• [READING PASSAGE]
+++
OpenAI’s new GPT-4o can be sarcastic, sing happy birthday and teach math

OpenAI’s new GPT-4o is here — and it can laugh at bad jokes (and crack its own), sing in tune and help hail London cabs with realistic emotion and amidst regular human interruption. 

OpenAI today released 16 videos of GPT-4o (short for GPT-4 omni) in action, showing the multimodal foundation large language model (LLM) interacting with the world in male and female voices in real time based on audio, visual and text inputs. 

For instance, after correctly identifying that the human it was speaking with was preparing to make a big announcement — based on his professional attire and the presence of studio lights and a microphone — the model was informed that it was the subject.  

A female voice replied, seemingly coyly: “The announcement is about me? Well color me intrigued. You’ve got me on the edge of my…well, I don’t really have a seat but you get the idea.”

OpenAI revealed the new free model today at its highly-anticipated Spring Updates event, with a notable 113,000 people joining the livestream. The model’s text and image input roll out today in OpenAI’s API and ChatGPT, with voice and video available in the coming weeks.

Praising math abilities, giving fashion advice

GPT-4o can identify a users’ emotional state and surroundings, realistically simulate various emotions of its own and offer advice on a multitude of topics. Models on different devices can also interact with each other.
+++
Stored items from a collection
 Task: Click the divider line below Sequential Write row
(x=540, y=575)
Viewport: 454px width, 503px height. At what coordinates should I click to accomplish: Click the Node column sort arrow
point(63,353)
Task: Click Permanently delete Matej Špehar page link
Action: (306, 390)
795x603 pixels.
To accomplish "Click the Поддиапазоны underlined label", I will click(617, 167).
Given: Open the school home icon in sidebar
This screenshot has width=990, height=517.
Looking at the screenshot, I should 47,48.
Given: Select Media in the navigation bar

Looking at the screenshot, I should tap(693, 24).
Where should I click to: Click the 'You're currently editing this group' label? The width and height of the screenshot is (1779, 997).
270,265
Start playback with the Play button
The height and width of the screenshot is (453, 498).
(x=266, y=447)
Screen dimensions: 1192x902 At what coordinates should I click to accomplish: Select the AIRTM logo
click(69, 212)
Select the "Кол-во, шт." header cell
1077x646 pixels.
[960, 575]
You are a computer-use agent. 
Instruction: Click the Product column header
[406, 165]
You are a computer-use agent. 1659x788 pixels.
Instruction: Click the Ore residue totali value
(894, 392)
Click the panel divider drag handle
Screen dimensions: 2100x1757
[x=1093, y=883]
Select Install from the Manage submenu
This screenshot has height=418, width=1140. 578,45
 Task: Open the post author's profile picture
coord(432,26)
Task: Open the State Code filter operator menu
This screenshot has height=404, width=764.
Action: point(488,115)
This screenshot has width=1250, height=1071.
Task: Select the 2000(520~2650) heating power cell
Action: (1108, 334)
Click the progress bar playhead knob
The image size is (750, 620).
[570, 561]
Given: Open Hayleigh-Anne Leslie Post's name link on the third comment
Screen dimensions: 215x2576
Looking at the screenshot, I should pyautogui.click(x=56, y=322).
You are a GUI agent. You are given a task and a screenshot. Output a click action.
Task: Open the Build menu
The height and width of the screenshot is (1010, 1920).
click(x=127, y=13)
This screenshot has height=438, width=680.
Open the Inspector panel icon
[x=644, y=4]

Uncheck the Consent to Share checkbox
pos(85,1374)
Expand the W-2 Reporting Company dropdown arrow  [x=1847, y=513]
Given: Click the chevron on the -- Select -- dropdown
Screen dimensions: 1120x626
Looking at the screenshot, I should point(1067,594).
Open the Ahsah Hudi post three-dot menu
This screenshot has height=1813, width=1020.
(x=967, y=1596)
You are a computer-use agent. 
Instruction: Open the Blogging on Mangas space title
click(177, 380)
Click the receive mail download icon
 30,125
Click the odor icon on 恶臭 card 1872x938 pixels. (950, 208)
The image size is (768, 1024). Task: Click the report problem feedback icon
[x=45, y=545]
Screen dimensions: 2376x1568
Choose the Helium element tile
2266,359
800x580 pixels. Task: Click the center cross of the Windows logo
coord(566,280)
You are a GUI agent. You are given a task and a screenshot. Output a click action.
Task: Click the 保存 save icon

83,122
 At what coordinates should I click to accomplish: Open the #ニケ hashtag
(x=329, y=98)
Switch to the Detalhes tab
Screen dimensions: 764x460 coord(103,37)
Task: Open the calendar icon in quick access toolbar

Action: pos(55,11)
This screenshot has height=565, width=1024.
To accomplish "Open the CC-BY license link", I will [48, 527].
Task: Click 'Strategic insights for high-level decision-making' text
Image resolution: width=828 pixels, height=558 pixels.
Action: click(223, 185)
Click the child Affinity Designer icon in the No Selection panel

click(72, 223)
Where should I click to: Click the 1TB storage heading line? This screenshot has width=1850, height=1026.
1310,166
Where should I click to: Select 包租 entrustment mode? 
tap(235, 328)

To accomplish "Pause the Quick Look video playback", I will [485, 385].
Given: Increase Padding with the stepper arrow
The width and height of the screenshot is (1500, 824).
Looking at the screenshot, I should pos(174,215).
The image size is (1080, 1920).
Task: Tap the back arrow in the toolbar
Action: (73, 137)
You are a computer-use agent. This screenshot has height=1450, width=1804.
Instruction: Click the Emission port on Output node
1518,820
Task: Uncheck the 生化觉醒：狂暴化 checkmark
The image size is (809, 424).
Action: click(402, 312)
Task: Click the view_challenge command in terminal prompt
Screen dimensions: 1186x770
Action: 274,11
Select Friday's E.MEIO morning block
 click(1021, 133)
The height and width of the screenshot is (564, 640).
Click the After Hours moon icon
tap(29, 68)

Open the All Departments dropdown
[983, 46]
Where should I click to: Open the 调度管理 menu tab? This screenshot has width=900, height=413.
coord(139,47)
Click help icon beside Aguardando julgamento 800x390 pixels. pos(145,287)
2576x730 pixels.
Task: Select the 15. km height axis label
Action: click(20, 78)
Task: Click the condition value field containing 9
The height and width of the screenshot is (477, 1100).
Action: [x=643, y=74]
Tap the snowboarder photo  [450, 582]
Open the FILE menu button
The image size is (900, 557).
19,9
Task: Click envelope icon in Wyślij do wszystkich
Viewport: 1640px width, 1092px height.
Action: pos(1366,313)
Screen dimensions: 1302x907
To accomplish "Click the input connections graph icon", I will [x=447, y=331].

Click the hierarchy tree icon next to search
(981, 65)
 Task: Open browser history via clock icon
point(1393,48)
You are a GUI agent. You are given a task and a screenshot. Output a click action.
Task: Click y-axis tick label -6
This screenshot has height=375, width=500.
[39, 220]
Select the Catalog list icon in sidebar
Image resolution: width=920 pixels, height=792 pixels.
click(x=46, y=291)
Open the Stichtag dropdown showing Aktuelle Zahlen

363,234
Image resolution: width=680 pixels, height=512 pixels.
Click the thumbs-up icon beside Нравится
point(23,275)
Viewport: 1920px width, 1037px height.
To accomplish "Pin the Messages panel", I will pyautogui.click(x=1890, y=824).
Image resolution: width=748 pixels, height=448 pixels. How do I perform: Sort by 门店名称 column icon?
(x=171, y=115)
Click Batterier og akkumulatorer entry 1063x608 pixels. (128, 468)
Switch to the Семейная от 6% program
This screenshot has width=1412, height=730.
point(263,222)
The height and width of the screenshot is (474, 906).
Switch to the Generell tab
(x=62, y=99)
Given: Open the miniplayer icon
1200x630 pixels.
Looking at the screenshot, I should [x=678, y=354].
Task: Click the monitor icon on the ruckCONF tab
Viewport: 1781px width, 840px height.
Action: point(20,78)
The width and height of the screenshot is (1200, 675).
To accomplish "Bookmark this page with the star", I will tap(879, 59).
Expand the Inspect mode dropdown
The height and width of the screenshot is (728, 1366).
+++
• [EXERCISE INSTRUCTIONS]
(a) Duplicate the part of the GPT-4o article that starts at "For instance, after" and ends at "was the subject.".
(b) According to the GPT-4o article, what led the model to conclude that the person it was speaking with was preparing to make a big announcement?

• [ANSWERS BY TASK]
(a)
For instance, after correctly identifying that the human it was speaking with was preparing to make a big announcement — based on his professional attire and the presence of studio lights and a microphone — the model was informed that it was the subject.

(b) The model based this on his professional attire and on the studio lights and microphone around him.